* Task statement
Switch "screenshot" to "screen capture" in the records starting at the line that contains "At what (x,y)" and ending at the line that contains "Looking at the", and give only those lines with nothing else changed. Leave the pictures out of your answer.

* Given data

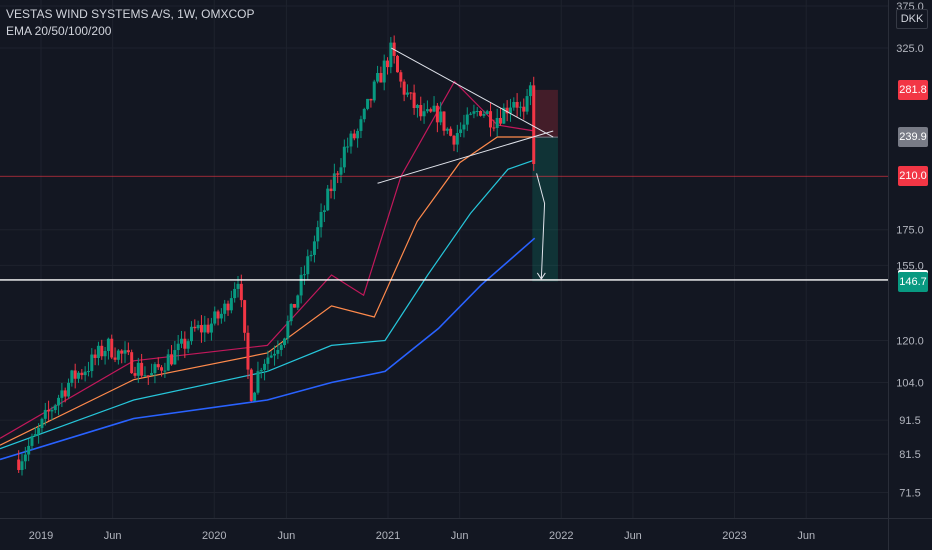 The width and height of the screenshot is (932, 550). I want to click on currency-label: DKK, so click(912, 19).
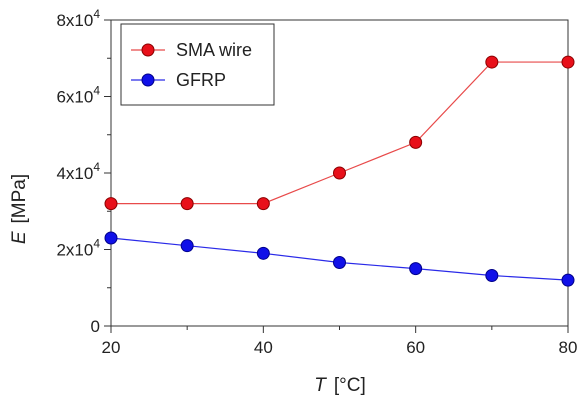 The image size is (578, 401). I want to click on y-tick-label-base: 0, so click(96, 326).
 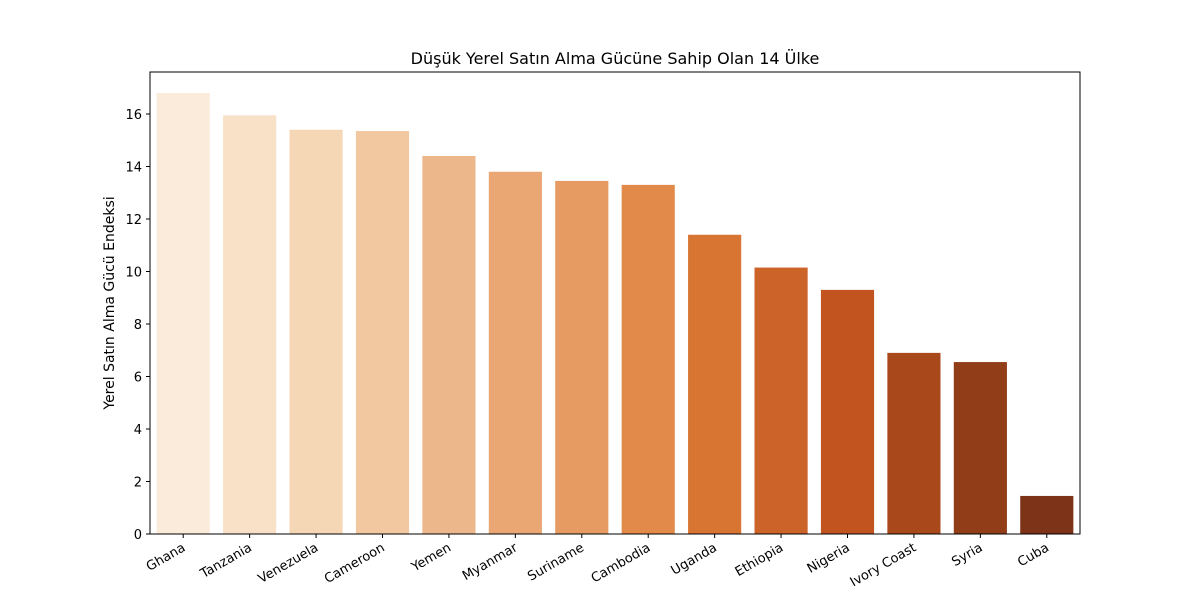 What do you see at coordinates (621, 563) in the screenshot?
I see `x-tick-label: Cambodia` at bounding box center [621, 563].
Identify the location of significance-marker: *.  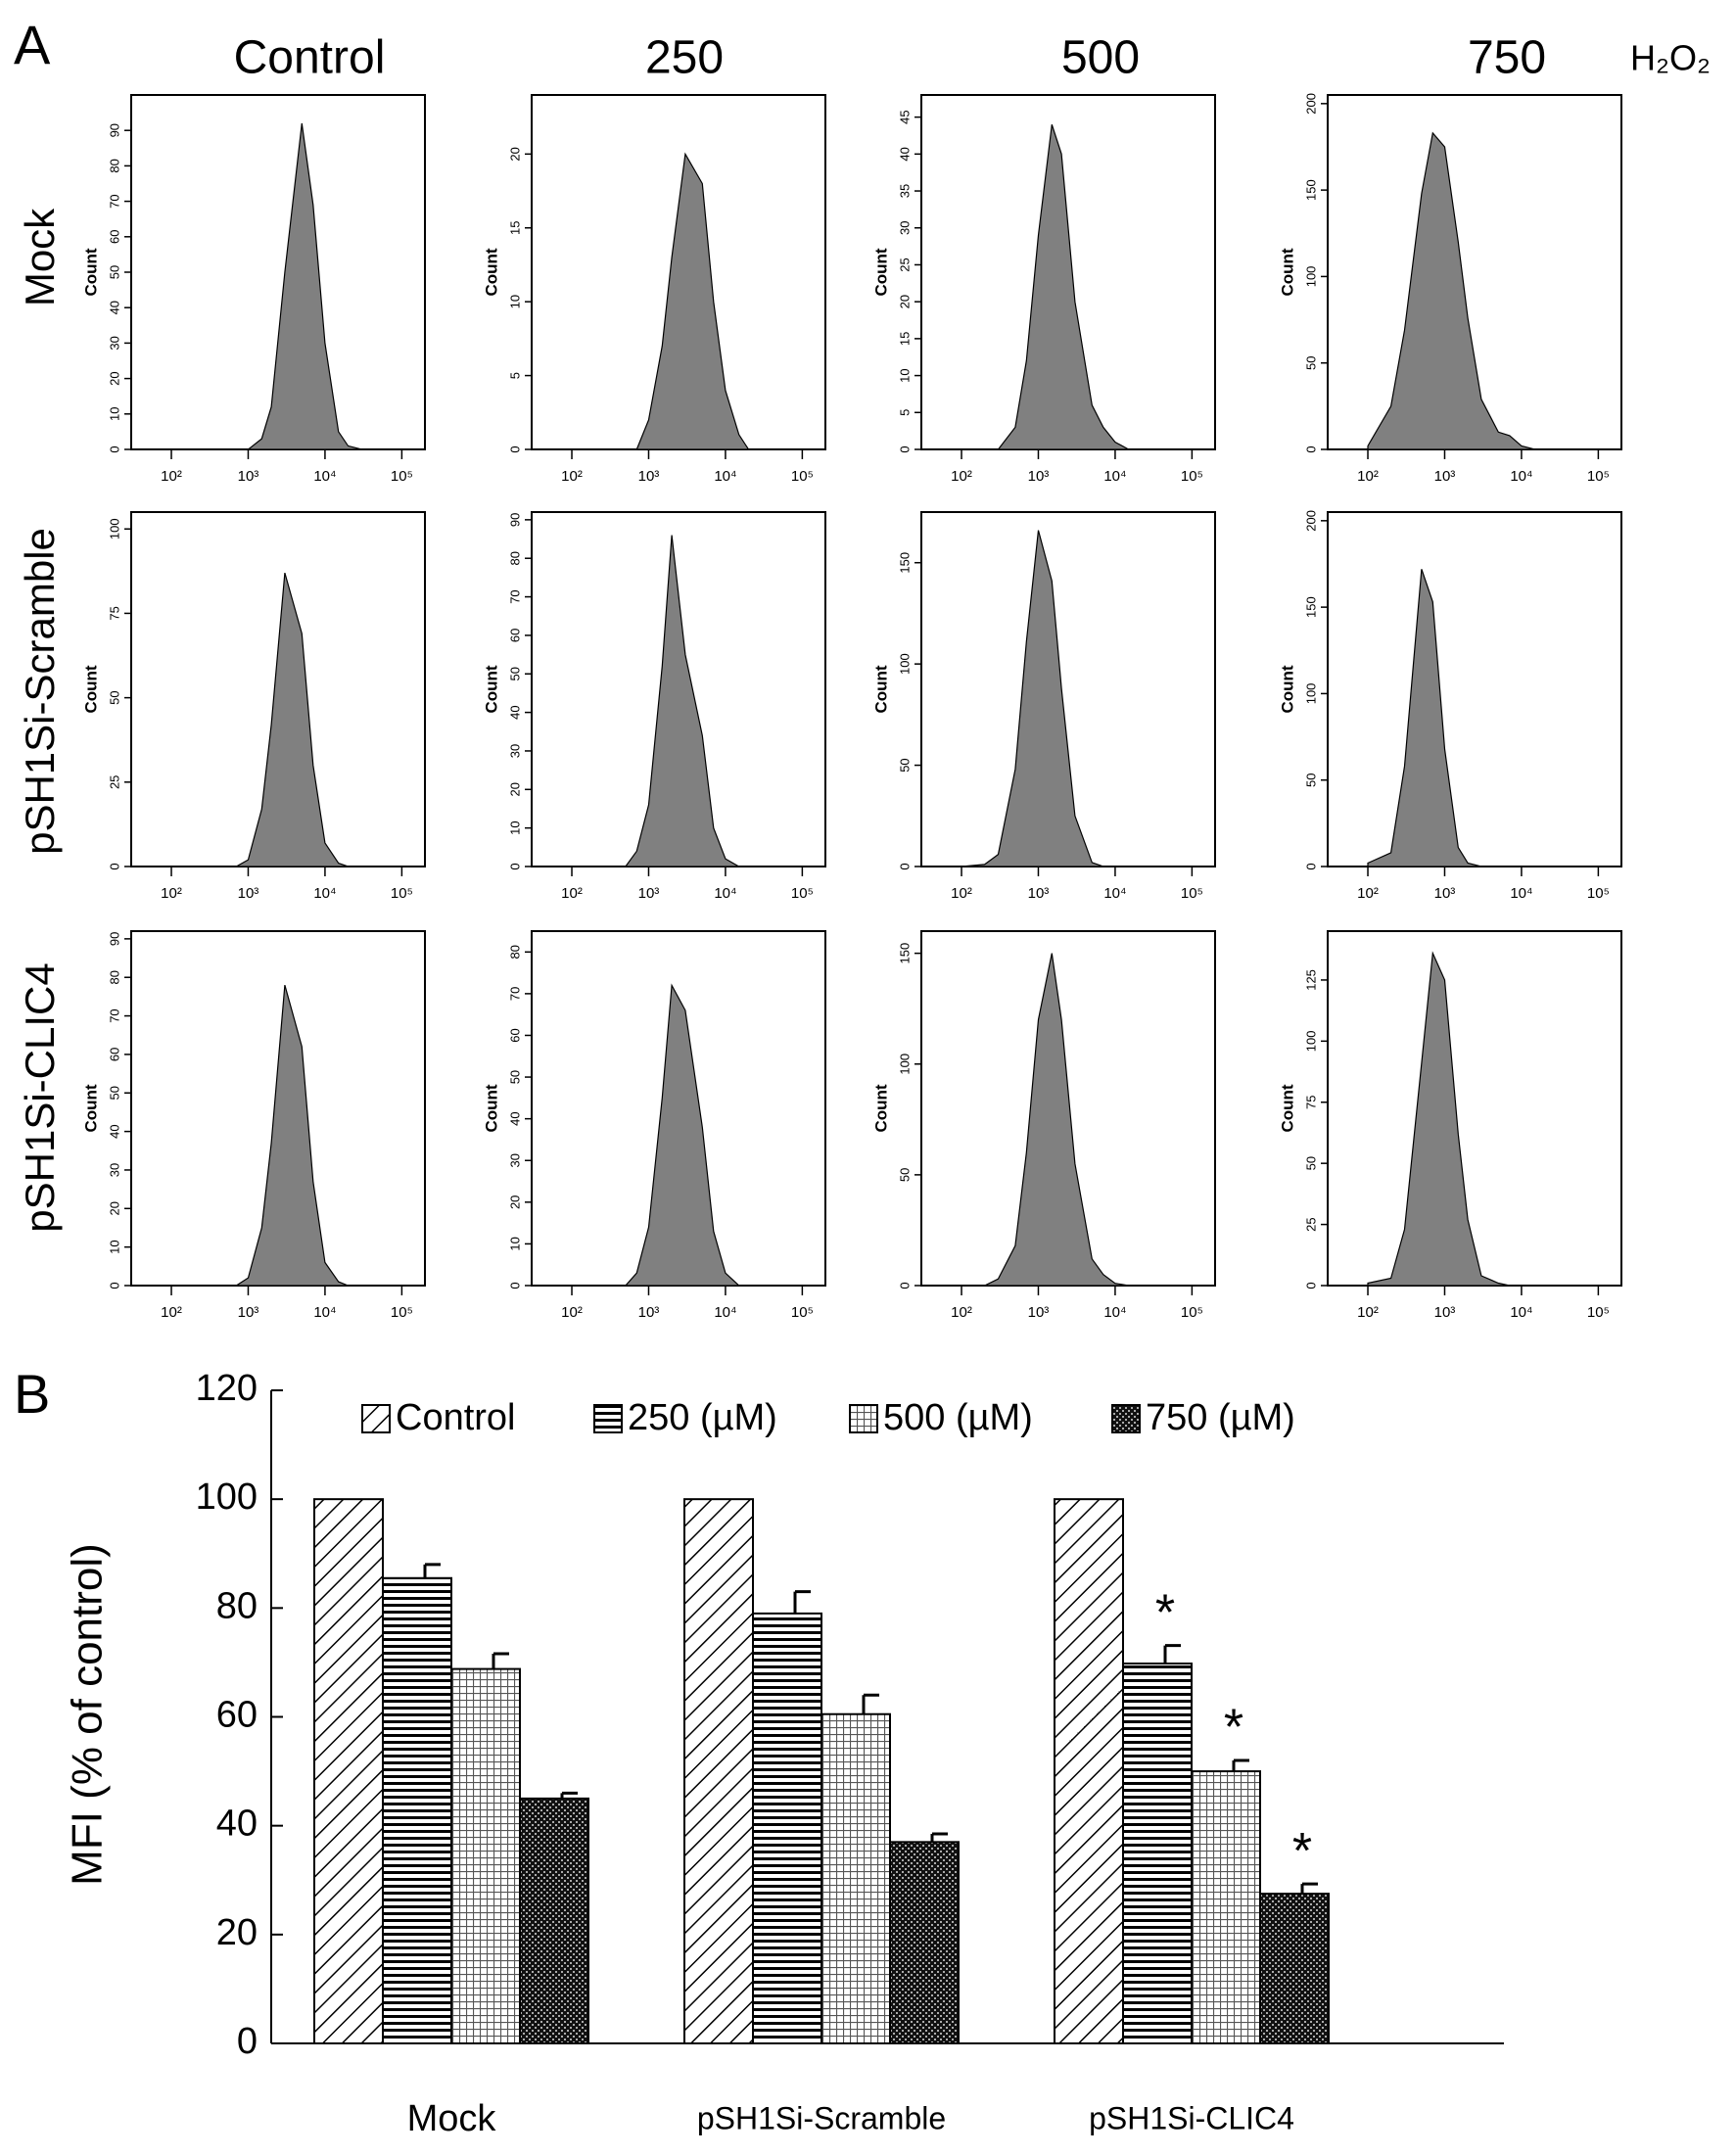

...

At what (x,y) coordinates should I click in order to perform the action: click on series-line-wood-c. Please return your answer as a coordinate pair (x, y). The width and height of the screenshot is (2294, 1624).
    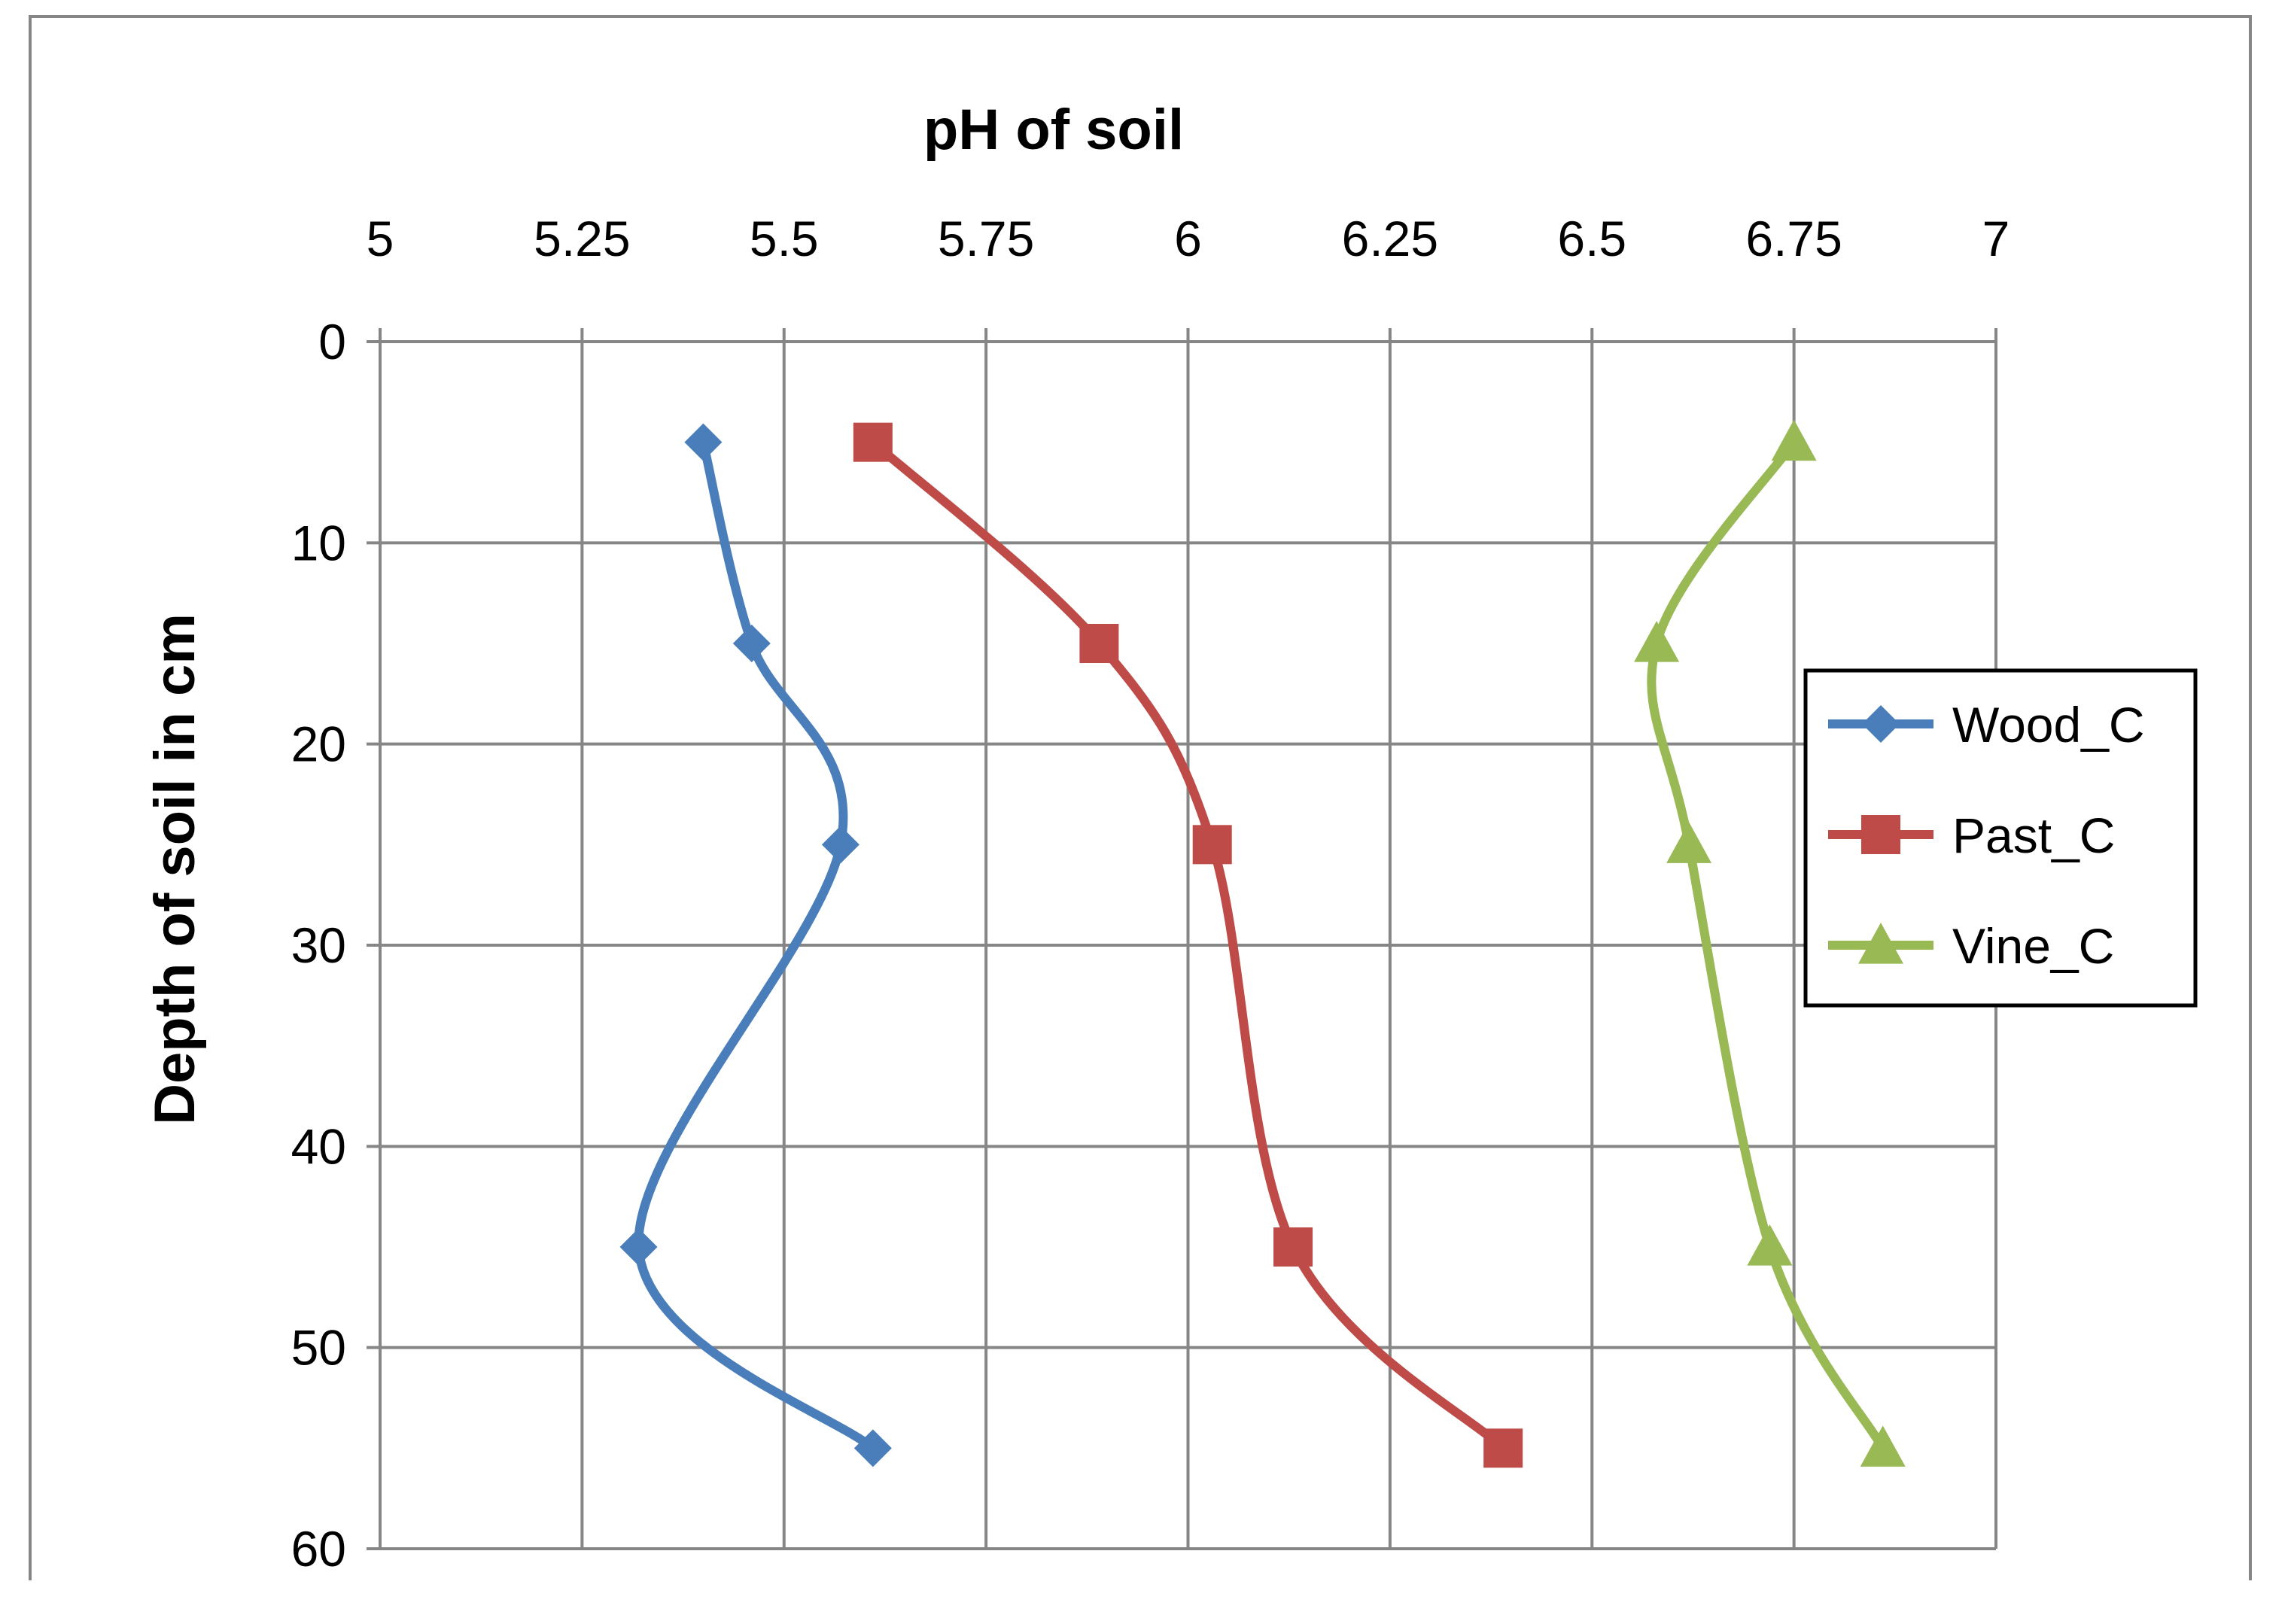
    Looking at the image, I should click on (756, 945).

* * *

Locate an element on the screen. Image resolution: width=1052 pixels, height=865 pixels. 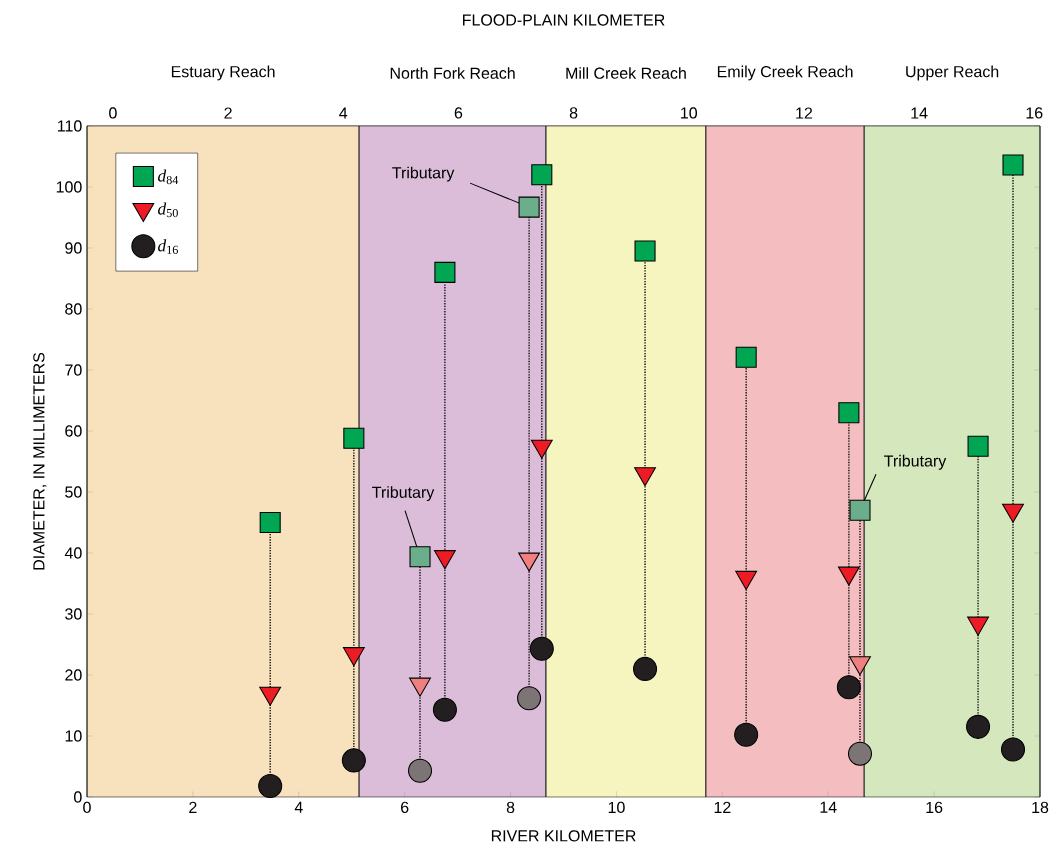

* Your response
At what (x,y) coordinates should I click in order to perform the action: click on series-line-wood-c. Please return your answer as a coordinate pair (x, y). The width and height of the screen capture is (2294, 1624).
    Looking at the image, I should click on (756, 945).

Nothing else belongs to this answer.